The thought occurs that life’s course is designed to enable us to experience the life of the mind, the inner life. And in that process minimizing involvement in the hurly burly of collective life may be of great value at any age.

Monday, February 17, 2014

A Noble Modernist

The man I have in mind is Stephen Jay Gould (1941-2002), paleontologist, biologist, and man of letters. He was born five years after I was and died quite young (at 60), thus he is a contemporary but also a person I view as a real genius, a man of heart and extraordinary kindness toward others; a man with a sense of humor and great gifts as a writer.

I call him a modernist here because, reading several of his lesser known books, of which the best-known is undoubtedly The Panda’s Thumb, it occurred to me that my own use of labels, applied almost reflexively and therefore very carelessly, would apply to Gould as well, despite the very high order of his thought and achievements in general (not least his theory of punctuated equilibrium, developed with Niles Eldredge, which see below). Use of labels is dangerous; indeed Gould’s own writings richly illustrate that fact when, in very many of his essays, he points out how unfair the hasty labeling of people, now out of favor with science, turns out to be. He echoes Alexander Pope: “A little learning is a dang’rous thing; Drink deep, or taste not the Pierian spring…” Not always but far too often, my own learning is little and my drinking shallow. This is never the case with Gould.

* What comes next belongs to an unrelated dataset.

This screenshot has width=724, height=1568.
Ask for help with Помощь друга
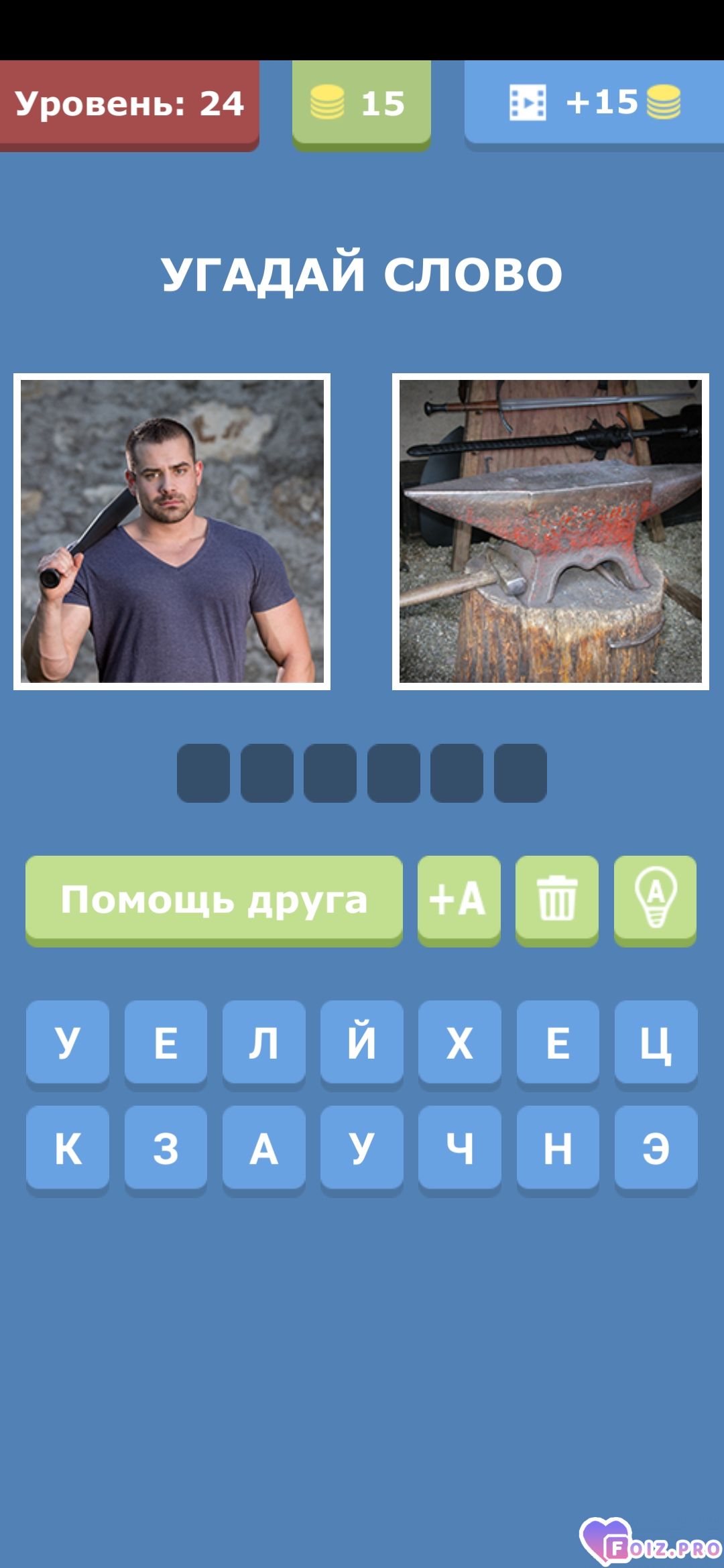click(x=214, y=900)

As for those essays, Gould wrote 300 of them, on a monthly basis, for Natural History magazine between 1974 and 2001; he never missed a deadline. Many of these essays have been republished as books, of which The Panda’s Thumb is one; that book, I’m guessing, was his introduction to the wider public; it was my first contact with this noble modernist.

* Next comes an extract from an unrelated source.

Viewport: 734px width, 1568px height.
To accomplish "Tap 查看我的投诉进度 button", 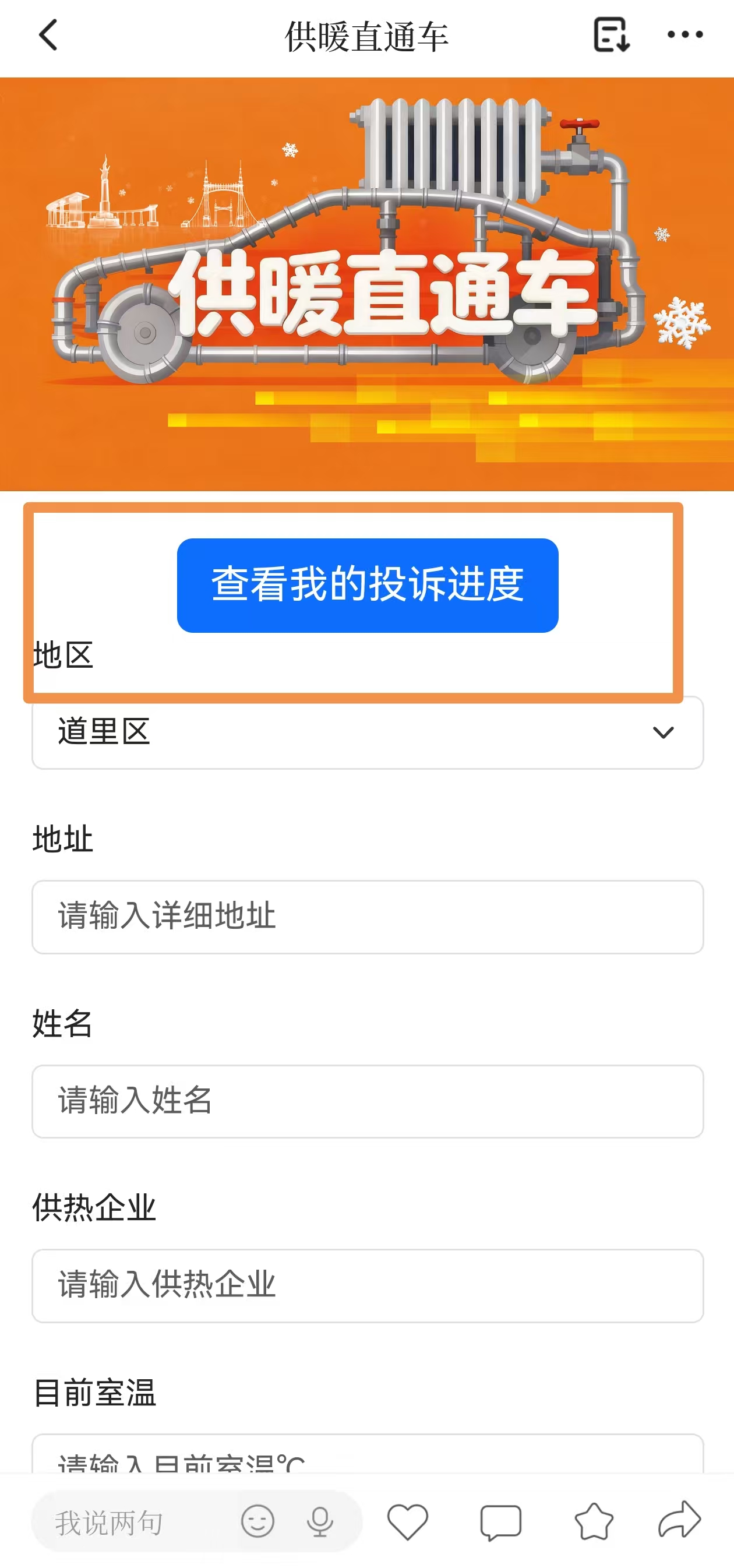I will pos(368,585).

Yes. Labels. Classification is handy—especially when big and significant cosmological divides are discernible. Such is the divide between modernism and faith, the first anchored in a materialistic view, which is the evolutionary view, the second based on some kind of intuitive awareness of the transcending. When only shallow thought has been expended on these two contrasting views—and when one’s personal stance is very strong and firmly held, so much so that its truth appears self-evident—it is all too easy to dismiss those who have the opposite conviction. Thus I routinely dismiss the Modernist; and others, with equal carelessness, would dismiss me as a Fundamentalist.

Particularly in his last series of essays, e.g. The Lying Stones of Marrakech and I Have Landed, thus close to his own passing on, Gould’s humanism emerges very strongly and, in that process, what one might call the “higher ranges” of Modernism become visible. And to label that range in the same manner as one might label the works of Richard Dawkins (he of The God Delusion) becomes ridiculous.

No. What illuminates Gould work is the mind-bogglingly hard work of searching for the truth—and the love of the human. He was a truly noble member of the Modernist Fraternity.

Punctuated Equilibrium. Herewith the lead paragraph from Wikipedia’s article on this subject (link): “Punctuated equilibrium … is a theory in evolutionary biology which proposes that most species will exhibit little net evolutionary change for most of their geological history, remaining in an extended state called stasis. When significant evolutionary change occurs, the theory proposes that it is generally restricted to rare and rapid (on a geologic time scale) events of branching speciation called cladogenesis. Cladogenesis is the process by which a species splits into two distinct species, rather than one species gradually transforming into another.”

That word, cladogenesis? Well, klados is the Greek for “branch”; therefore “branch formation.” The word is contrasted with anagenesis, meaning that the entire population or phylum undergoes the change, with ana- meaning “up,” as in “positive,” change. Orthodox Darwinism sees change in “anagenetic” terms.